Creo que el único no profesional del elenco fue Álvaro Espinosa, que interpreta a Juan, el manager de Martina. Álvaro es mi mejor amigo, mi hermano. Tenemos 25 años de amistad encima, fuimos compañeros de banco en la secundaria, viajamos juntos, una vida de amistad. Se portó como un profesional en todo momento. El quipo lo amó, todo salió perfecto. Es el mejor Juan posible y un gran actor en potencia. Ojalá el mundo lo note y se convierta en la estrella que siempre debió ser.

BMM: El cine es para vos tanto un discurso artístico, y a la vez social? ¿Por qué?

AC: Porque todo hecho artístico lo es. Además el cine es lo más parecido a la máquina del tiempo que ha inventado el ser humano. La posibilidad de crear una realidad y reproducirla una infinita cantidad de veces, en distintos momentos y lugares, es un medio sofisticadísimo que la sociedad usa para observarse a sí misma. En el caso de Dry Martina, como las películas anteriores de Che, creo que acompaña el cierre de una era. Los personajes de Che evidencian los mecanismos y comportamientos caducos, el desconcierto del hombre y de la mujer ante las libertades propias y ajenas.
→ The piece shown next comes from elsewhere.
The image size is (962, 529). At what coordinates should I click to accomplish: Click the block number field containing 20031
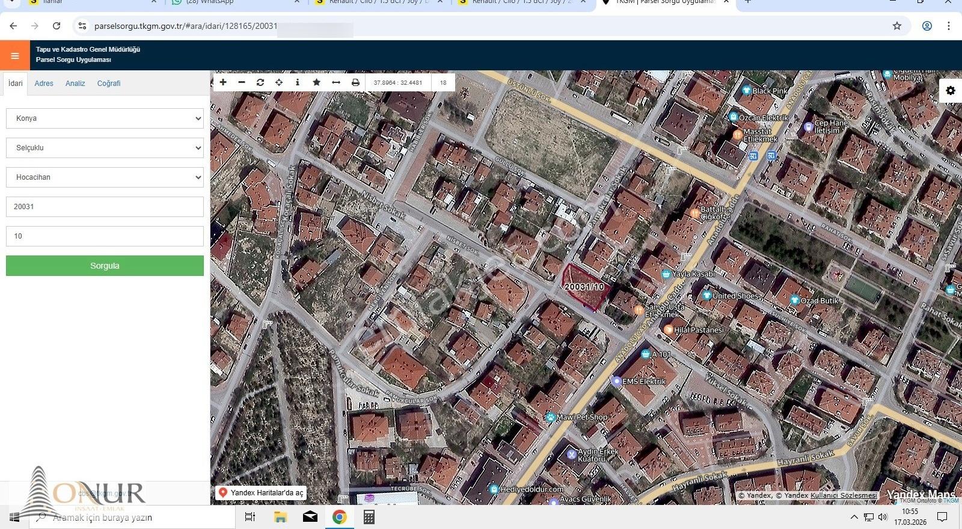click(105, 207)
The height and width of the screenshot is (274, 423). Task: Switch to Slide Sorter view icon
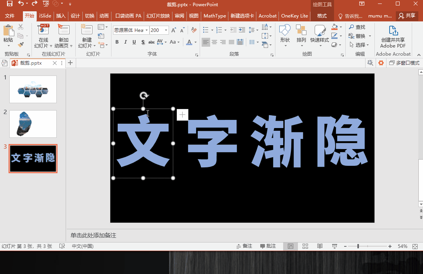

El amor como responsabilidad y no como evento mágico que da lugar a parejas posesivas, estancas. El amor propio como vehículo ineludible hacia el amor al otro. De todo eso habla el cine de Che en general, según mi punto de vista. Martina, en particular, es un personaje pre-feminista. Actúa como si lo fuera, pero sin conciencia del movimiento. Necesita “ser como un hombre” para sentirse libre y salirse del lugar de víctima y de sumisa. Cuando Martina dice “quiero una pija”, por supuesto que en un sentido literal se refiere a que quiere tener sexo con un hombre. Pero también puede entenderse que necesita poseer un falo para ser aceptada como es. Porque todavía no resulta soportable una mujer que avanza a los hombres, que relata sus proezas sexuales, que impone su desnudez, que levanta por la calle y no disimula su mirada lasciva, que se aprovecha de la lealtad de su empleado. Todas cosas que hechas por los hombres no sorprenden ni parecieron molestar a nadie durante siglos. Martina tiene mal carácter, es egoísta, mandona, desubicada. Pero lo que la hace repudiable ante una sociedad avinagrada, es la libertad con la que vive su sexualidad. Me lo han dicho al final de algunas funciones, y en varias entrevistas: es una ninfómana. Saquen la cuenta de con cuántos hombres se acuesta a lo largo de la película, y en qué período de tiempo. Ninfómana es una palabra enorme, y a la gente le encanta usarla cuando alguien le molesta. Eso también es el reflejo de los males de una sociedad, que afortunadamente está aprendiendo a cambiar.